Last SeaWorld orca born in captivity dies 'of pneumonia'

  • Published
Media caption,

Kyara was born in April in San Antonio, Texas

A three-month-old killer whale, the last born in captivity at SeaWorld, died on Monday at the company's theme park in San Antonio, Texas.

Kyara's mother, Takara, was pregnant when the company announced it was ending its captive breeding programme.

The Orlando-based company said Kyara had been battling an infection since last week and her cause of death was "likely pneumonia".

SeaWorld says it may take several weeks to conduct a necropsy.

"Kyara had a tremendous impact on the entire zoological team, not to mention all of the guests that had the chance to see her," whale trainer Julie Sigman said in a statement.

"The heart and support that has gone into caring for her throughout Takara's pregnancy until today has been amazing.

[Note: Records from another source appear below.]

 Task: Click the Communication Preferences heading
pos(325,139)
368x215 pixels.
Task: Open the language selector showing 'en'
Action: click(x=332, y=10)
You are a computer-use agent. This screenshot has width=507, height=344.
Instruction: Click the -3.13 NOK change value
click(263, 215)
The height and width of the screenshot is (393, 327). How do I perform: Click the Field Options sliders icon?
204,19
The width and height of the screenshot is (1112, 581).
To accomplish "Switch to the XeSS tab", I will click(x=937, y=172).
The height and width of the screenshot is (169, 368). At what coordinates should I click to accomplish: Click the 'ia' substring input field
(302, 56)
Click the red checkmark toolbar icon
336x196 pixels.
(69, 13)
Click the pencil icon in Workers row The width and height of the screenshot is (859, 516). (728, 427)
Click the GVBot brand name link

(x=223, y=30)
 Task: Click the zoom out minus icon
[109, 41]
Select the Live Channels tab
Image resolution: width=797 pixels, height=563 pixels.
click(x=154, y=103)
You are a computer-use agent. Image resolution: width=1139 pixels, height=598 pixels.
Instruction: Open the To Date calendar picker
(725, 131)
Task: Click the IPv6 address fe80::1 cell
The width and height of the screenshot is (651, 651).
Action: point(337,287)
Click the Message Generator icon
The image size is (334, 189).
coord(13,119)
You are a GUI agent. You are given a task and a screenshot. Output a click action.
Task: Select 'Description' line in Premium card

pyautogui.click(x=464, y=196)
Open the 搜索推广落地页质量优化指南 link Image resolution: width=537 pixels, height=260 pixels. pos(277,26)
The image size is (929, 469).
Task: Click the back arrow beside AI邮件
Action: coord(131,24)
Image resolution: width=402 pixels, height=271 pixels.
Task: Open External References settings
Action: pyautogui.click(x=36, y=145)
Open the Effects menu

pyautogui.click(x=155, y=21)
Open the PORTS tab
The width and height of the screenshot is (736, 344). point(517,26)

"As animal caregivers we dedicate our lives to these animals, and this loss will be felt throughout the entire SeaWorld family."

Kyara had been kept under 24-hour watch at the "Animal Hospital", the park said in a press release, and she had been handfed for several days to "to ensure she received the nutrition she needed".

She had also been separated from her mother, Takara, to avoid risking the spread of disease, said SeaWorld.

But former SeaWorld orca trainer, John Hargrove, who appeared in the anti-SeaWorld documentary BlackFish, tweeted: "What a joke. There is no animal hospital.

"Have people seen the back areas? They don't even allow pics."

Image source, Twitter @johnjhargrove

No other whales in her pod have shown signs of infection, SeaWorld said, adding that pneumonia is "one of the most common causes of morbidity or illness in whales and dolphins, both in the wild and in aquariums".

People for the Ethical Treatment of Animals released a statement on Monday night, saying: "SeaWorld executives have dollar signs where their eyes should be."

"Forty orcas have now died on SeaWorld's watch," wrote Colleen O'Brien, a spokeswoman for the animal rights group.

She called on the "park to move the remaining animals to seaside sanctuaries before the death toll hits 41".